- **EXERCISE PROMPT**
Rewrite the nutrient and cervical lesion abstract from "Food frequency questionnaires" to "other nutrients mentioned.", substituting "inaccurate" for "unreliable".

Research: WIDEROFF and colleagues,

Listed in Issue 39

Abstract

WIDEROFF and colleagues, Epidemiology and Biostatistics Program, National Cancer Institute, Bethesda MD 20892 USA write that earlier case-control studies reported inverse associations of cervical squamous intraepithelial lesions (SIL) with high dietary of biomarker levels of carotenoids, folate, and vitamins C and E . They note, however that most of these studies did not measure the primary causal factor, genital human papillomaviruses (HPV), now detectable by sensitive viral DNA tests. The authors conducted a nested case-control study to assess whether high dietary intakes of these nutrients, plus zinc and vitamin A reduced SIL risk in cancer-associated HPV DNA-positive women.

Background

Methodology

Participants in this analysis were 33 incident cases with high-grade lesions, 121 women with low-grade lesions, 98 with equivocal SIL and 806 cytologically normal controls from a large prospective cohort study. Nutrient estimates were obtained using a 60-item food-frequency questionnaire. Baseline cervicovaginal lavages were tested for HPV DNA using the polymerase chain reaction.

Results

In the 68 DNA-positive women and the 69 controls, the age-adjusted odds ratios (ORs) of SIL in the highest vs the lowest nutrient quartiles were 1.4 for vitamin A, 0.6 for beta-carotene, 1.3 for vitamin C, 1.0 for vitamin E 0.7 for folate and 0.8 for zinc. ORs for HPV DNA-negative women approximated 1.0, except for vitamin E (OR = 0.5).

Conclusion

These data do not support a protective role for the above nutrients against low-grade or equivocal SIL, which constitute the majority of diagnoses.

References

Wideroff L et al. A nested case-control study of dietary factors and the risk of incident cytological abnormalities of the cervix. Nutr Cancer 30(2): 130-6 1998.

Comment

Food frequency questionnaires have been notoriously unreliable in establishing accurate dietary and thence, blood levels of nutrients. This study needs to be repeated with clinically determined levels of the vitamins and other nutrients mentioned.

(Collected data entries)
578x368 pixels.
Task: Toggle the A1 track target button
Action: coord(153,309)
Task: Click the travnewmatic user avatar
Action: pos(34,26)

- **EXERCISE SOLUTION**
Food frequency questionnaires have been notoriously inaccurate in establishing accurate dietary and thence, blood levels of nutrients. This study needs to be repeated with clinically determined levels of the vitamins and other nutrients mentioned.